While it may be difficult for you to tell the difference between love and lust, your brain, according to Dr. Rick Hanson, experiences the two emotions very differently.

When people are in love, Hanson writes for BigThink.com, two areas of the brain are activated: the caudate nucleus and the tegmentum. The tegmentum sends dopamine, a neurotransmitter that helps control the brain's reward and pleasure centers, to the caudate nucleus, one of the brain's aforementioned reward centers. When the reward centers are activated, whether it be by falling in love, winning the lottery, or snorting cocaine, the brain begins craves whatever triggered the pleasurable feeling. In the case of love, the source of that feeling is the person you have fallen for.

We are motivated to pursue love, then, by our brain's desire to experience pleasure, and we are also motivated to pursue love to avoid pain. A person who has been rejected in love experiences activation in the insula, the region of the brain that is responsible for responding to physical pain.
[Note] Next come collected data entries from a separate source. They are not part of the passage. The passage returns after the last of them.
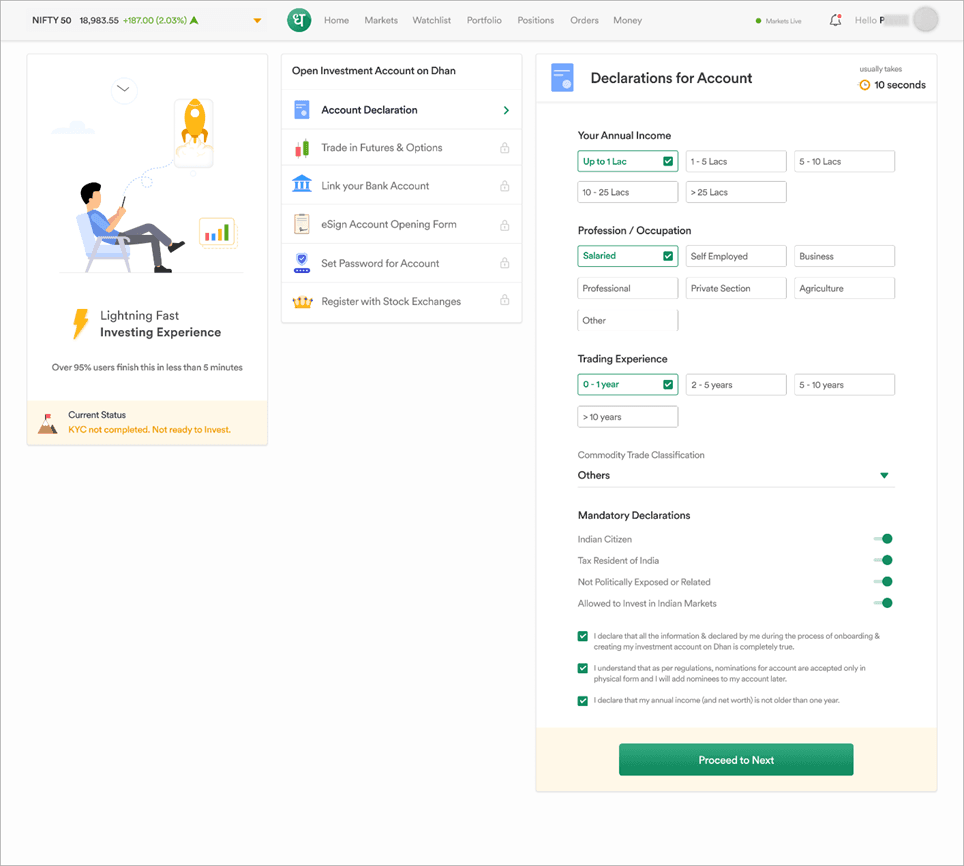Click the Register with Stock Exchanges crown icon
The width and height of the screenshot is (964, 866).
pos(302,301)
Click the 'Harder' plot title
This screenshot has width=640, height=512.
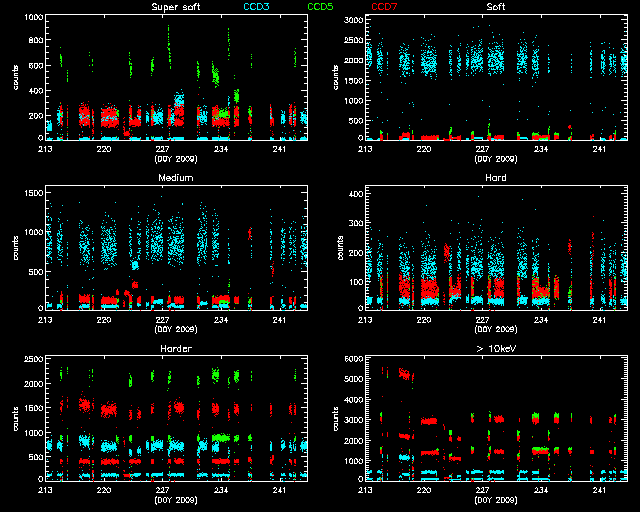(175, 348)
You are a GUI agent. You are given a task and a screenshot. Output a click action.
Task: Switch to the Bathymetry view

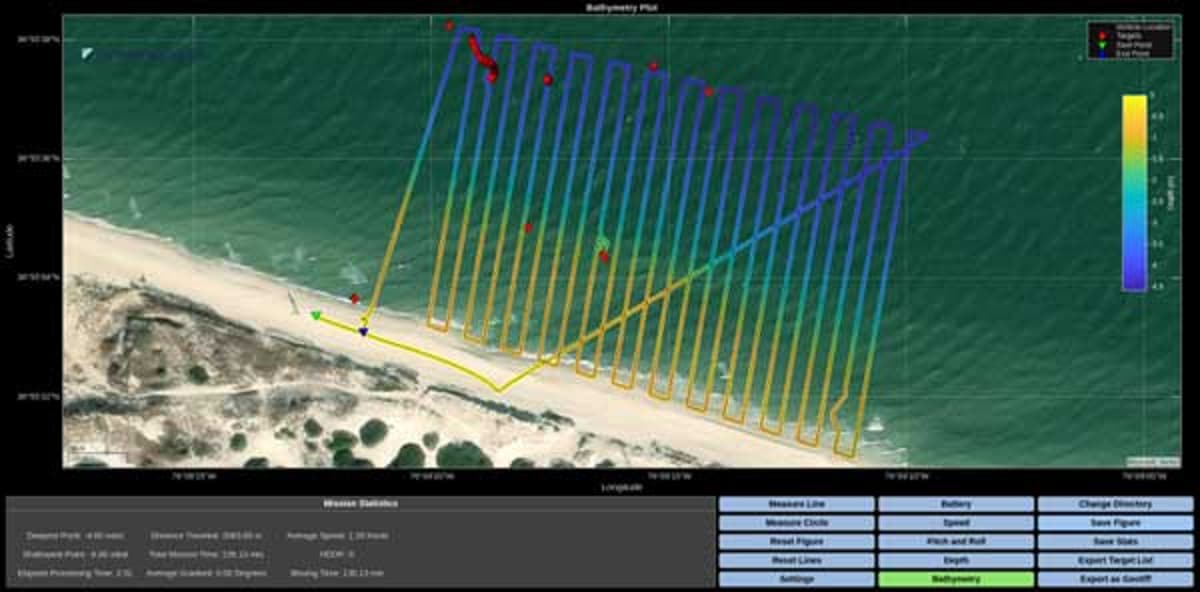955,580
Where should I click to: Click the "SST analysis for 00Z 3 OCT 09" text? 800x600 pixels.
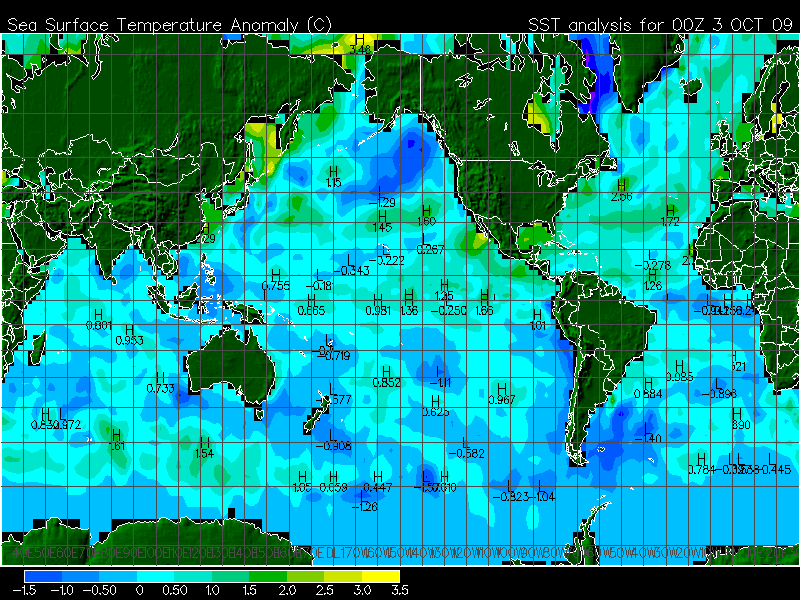[660, 23]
When people are in lust, rather than deeply in love, entirely different systems of the brain are activated. One of these, the hypothalamus, is primarily concerned with the regulation of basic drives like hunger and thirst. The other, the amygdala, is responsible for emotional reactivity. Together, the hypothalamus and the amygdala are involved in "the arousal of the organism and readiness for action," like the fight-or-flight response that determines our reaction to stress and fear. These brain systems are also involved in "energizing activities that feel emotionally positive like cheering on your favorite team - or fantasizing about your sweetheart."

The differences between the neurological experiences of love and lust may help explain the differences in their subjective emotional experience. Being in love may feel softer (more, as Hanson puts it, "Aaaaahh, how sweet!") than the fires of lust (the feeling of which Hanson colorfully explains as "Rawwrh, gotta have it!") because lust triggers a reaction in regions of the brain that are devoted to high-intensity responses and love does not.

It is not just lust, however, that drives us to want to have sex with our partners. Dopamine, the neurotransmitter that is increased when feelings of love are experienced, triggers testosterone production, which is "a major factor in the sex drive of both men and women."

What's the best way, then, to determine if you're really in love or only in lust? Hire a neuropsychologist!